Cameroun : rentrée scolaire 2020/2021 coûte plus cher

Selon les prévisions des économistes, la pandémie impose l’entrée de nouveaux gadgets.

«L’année scolaire 2020/ 2021 sera caractérisée par un changement profond dans notre système éducatif». En le déclarant à Yaoundé le 23 septembre dernier, Pauline Nalova Lyonga choisi l’évitement comme stratégie de sa communication en direction de la communauté éducative nationale. Tout au plus, l’on apprend de la ministre des Enseignements secondaires (Minesec) que «la survenue de la Covid-19 est venue bousculer les habitudes». Et de poursuivre : «Il est donc plus que jamais impérieux que les pratiques en matière d’enseignement puissent également s’inscrire dans l’ère du temps».

Situation
Entré dans ses grimoires après cette sortie ministérielle, Benjamin Fotso aborde le sujet autrement. D’après les prévisions de l’économiste, la rentrée au collège ou au lycée coûtera plus cher que l’an dernier au Cameroun. Pour cet universitaire, «du fait de la crise du coronavirus, de nouvelles préconisations d’achat vont allonger considérablement le volume des fournitures». Les raisons en sont multiples et découlent, en grande partie, de l’année chaotique qui vient de s’écouler. «Les cours à distance reconduits par le gouvernement auront forcément une incidence sur le coût du cartable. Les autres années, l’évolution suivait tranquillement l’inflation, oscillant entre 0 et 1%.

Mais la crise sanitaire et sociale va faire gonfler la facture. La liste des fournitures est plus étoffée car les enseignants vont l’exiger pour dispenser certains cours à distance», appuie Benjamin Fotso. D’après ses calculs, au milieu de l’année 2019/2020, la crise sanitaire a révélé des situations compliquées avec des surplus d’investissement de l’ordre de 10%. «Le numérique doit entrer dans l’équipement de chaque enfant ; Et de ce fait, la hausse des frais de rentrée devrait cette année atteindre une importante proportion en prenant en compte le prix minimum d’équipement numérique (ordinateur, tablette, connexion internet, imprimante) d’une part, masques et gels hydroalcooliques d’autre part. Cela représente un coût important alors que, pour le moment, nous n’avons pas de propositions permettant de dire que l’État a envie de prendre en compte ce coût supplémentaire», alerte Cécile Mbiatcha du Cercle d’études économiques du Cameroun.

Public-privé…
Dans un contexte où le mythe de la gratuité de l’école a vieilli faisant l’affaire de l’école chère payée, Laurent Nkoudou Mbia, économiste de l’éducation, montre que la Covid-19 va abolir la rivalité public-privé. «Selon mes enquêtes, dit-il, les lycées et autres établissements primaires publics ont aujourd’hui tendance à vouloir reproduire les schémas qui font le succès du secteur privé, à savoir imposer aux familles une scolarité «sur mesure» avec de nouveaux gadgets respectueux de la distanciation sociale».

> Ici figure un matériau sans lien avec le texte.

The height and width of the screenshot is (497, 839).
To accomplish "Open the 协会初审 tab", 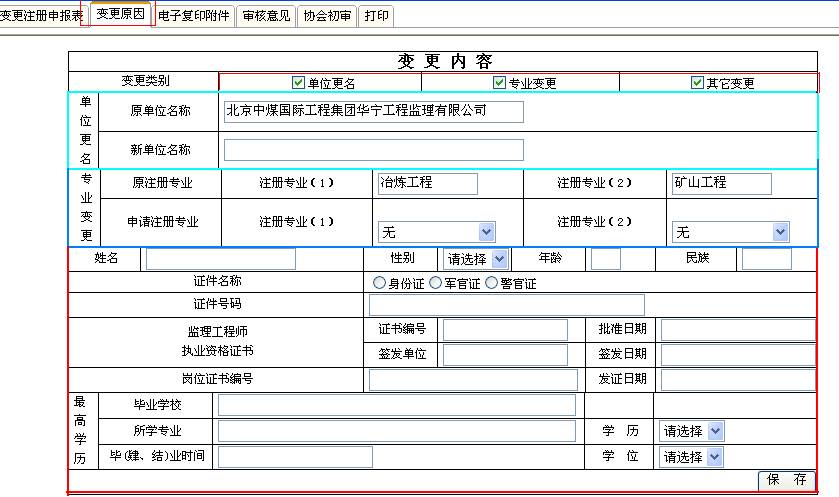I will pos(327,16).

Dans le fond, à cause du coronavirus, la rentrée scolaire 2020/2021 rime avec reprise en main musclée des mesures barrières. «Dans cette perspective, le coût du cartable d’un enfant du CM2 ou de la classe de 3e ne pourra pas être réductible à une simple décision des familles. C’est le contexte sanitaire qui devra faire imposer sa loi avec des contraintes financières bien plus importantes. Au lycée comme au collège, en mode externat ou internat, il n’y a pas à envisager une rentrée à moindre coût», avise Laurent Nkoudou Mbia.